Home sales of single-family houses statewide soared by nearly 20 percent, to 3,368, from 2,799 for the same month a year ago, according to a report from The Warren Group, which tracks real estate trends in New England.

It was the fifth straight month of year-over-year gains in sales and the most robust month this year, Warren said. But the median sale price — in which half the sales are above, half below — fell 4.4 percent, to $264,000 from $277,000 a year earlier.

Through the first six months of the year, sales climbed by 12 percent, to 12,254, from 10,993 for the same period a year ago. The median price slid 2 percent, to $245,000, compared with $250,000, Warren said.

The median price has fallen in every month this year, except January when it was flat and March when it gained 3 percent, according to Warren Group.

"The Connecticut housing market is relatively healthy, but it's not going gangbusters," said Donald L. Klepper-Smith, an economist at DataCore Partners Inc. in New Haven.

Klepper-Smith said sales are being driven by homeowners choosing to sell their homes for less, putting downward pressure on the median sale price.

Connecticut's soft labor market, compared with other states, the aging of the state's population and rising state and local taxes are having a longer-term affect on the housing market, Klepper-Smith said.


Klepper-Smith said he doesn't foresee any big gains in prices in the next year or so, but he also doesn't see any big dip downward, either.

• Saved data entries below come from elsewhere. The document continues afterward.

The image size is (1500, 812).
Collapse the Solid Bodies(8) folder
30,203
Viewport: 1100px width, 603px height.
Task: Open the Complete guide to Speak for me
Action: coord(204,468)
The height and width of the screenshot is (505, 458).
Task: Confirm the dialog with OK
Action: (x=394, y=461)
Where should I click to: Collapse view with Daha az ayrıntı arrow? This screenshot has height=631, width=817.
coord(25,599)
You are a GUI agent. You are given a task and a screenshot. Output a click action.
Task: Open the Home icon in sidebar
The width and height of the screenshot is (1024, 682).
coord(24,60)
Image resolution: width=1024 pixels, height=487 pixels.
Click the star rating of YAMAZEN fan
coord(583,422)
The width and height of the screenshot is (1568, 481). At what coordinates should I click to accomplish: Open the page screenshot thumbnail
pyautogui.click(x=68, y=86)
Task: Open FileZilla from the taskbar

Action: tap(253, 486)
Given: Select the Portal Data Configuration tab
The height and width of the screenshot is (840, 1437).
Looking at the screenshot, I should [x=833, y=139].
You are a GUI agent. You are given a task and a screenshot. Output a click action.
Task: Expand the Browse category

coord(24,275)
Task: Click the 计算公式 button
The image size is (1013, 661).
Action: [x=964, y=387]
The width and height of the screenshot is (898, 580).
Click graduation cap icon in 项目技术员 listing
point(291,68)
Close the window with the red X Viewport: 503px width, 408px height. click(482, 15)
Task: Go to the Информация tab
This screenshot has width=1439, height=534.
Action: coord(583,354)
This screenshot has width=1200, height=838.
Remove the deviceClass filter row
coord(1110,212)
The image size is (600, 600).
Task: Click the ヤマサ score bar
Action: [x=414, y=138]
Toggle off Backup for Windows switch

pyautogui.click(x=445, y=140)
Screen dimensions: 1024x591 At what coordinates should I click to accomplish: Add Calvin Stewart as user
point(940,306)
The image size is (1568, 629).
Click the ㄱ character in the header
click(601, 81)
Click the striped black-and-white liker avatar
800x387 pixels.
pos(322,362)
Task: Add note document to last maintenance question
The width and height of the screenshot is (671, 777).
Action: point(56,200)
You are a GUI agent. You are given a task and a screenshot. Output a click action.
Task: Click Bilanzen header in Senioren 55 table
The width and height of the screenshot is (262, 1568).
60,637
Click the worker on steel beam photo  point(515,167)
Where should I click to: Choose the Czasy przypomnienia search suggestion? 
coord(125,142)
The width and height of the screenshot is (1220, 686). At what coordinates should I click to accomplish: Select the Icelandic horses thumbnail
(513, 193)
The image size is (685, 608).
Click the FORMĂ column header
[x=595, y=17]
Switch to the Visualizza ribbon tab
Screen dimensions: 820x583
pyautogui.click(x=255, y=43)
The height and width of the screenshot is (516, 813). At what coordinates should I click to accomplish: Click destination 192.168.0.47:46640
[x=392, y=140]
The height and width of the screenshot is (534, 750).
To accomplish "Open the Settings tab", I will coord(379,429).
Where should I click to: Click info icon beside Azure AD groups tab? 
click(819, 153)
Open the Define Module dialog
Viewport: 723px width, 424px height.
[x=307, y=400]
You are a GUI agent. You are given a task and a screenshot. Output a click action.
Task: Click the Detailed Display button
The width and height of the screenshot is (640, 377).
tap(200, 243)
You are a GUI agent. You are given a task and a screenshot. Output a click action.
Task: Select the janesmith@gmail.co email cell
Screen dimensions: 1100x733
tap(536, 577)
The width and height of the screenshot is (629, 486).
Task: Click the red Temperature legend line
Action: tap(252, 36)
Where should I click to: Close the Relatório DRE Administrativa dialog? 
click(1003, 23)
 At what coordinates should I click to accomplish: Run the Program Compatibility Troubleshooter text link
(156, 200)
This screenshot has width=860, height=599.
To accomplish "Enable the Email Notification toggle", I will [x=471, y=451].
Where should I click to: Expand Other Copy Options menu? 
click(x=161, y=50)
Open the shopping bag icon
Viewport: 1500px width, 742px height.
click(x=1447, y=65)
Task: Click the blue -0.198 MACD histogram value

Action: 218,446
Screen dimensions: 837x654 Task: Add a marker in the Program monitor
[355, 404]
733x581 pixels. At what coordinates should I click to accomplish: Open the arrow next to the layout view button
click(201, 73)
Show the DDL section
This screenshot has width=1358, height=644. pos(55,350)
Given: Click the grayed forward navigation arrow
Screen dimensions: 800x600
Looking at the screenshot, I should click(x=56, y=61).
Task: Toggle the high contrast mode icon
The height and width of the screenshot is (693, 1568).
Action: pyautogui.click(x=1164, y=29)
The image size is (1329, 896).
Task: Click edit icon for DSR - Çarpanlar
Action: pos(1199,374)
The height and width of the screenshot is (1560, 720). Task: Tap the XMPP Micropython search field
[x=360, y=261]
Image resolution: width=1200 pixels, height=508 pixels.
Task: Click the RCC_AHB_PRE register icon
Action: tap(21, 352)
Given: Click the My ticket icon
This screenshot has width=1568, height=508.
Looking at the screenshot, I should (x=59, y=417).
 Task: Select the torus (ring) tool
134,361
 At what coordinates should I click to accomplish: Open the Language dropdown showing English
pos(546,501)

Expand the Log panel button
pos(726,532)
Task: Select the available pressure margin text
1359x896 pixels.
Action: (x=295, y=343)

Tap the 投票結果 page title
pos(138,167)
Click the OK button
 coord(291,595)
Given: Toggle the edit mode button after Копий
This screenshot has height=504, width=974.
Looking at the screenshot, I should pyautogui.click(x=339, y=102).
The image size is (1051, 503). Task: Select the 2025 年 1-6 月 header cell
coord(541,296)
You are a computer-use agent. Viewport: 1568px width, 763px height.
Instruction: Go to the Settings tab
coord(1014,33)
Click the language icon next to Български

"Prices are going to muddle along," Klepper-Smith said. "There is nothing to suggest that we are returning to the peak of 2005 anytime soon."

Connecticut is now in the fourth year of a housing recovery. ( Whoo Hoo!!!)



Timothy J. Warren Jr., Warren Group's chief executive, projects that sales will continue to rise through this year and into next. But significant increases in prices may not come until 2016, Warren said.
Sales of single-family houses in Connecticut logged double-digit, year-over-year increases in 2012 and 2013, with prices registering a gain in 2013. Sales were disappointingly flat in 2014 and prices again lost ground, compared with the previous year — a slow spring market and tepid job growth were largely to blame.

Real estate professionals — and home sellers — had pinned high hopes on this year's spring market, traditionally the strongest of the year.

This year's spring housing market was "much stronger spring than last year, and hopefully it continues through the next season," Warren Group said.

Single-family house sales in June rose in each of the state's counties, with the strongest gain in Tolland County. Median prices declined in all but Hartford and Windham counties.

In Hartford County, sales rose 19 percent, to 869, in June from 730 for the same month a year ago. The median price creeped up just under 1 percent, to $232,500, from $231,000 a year ago.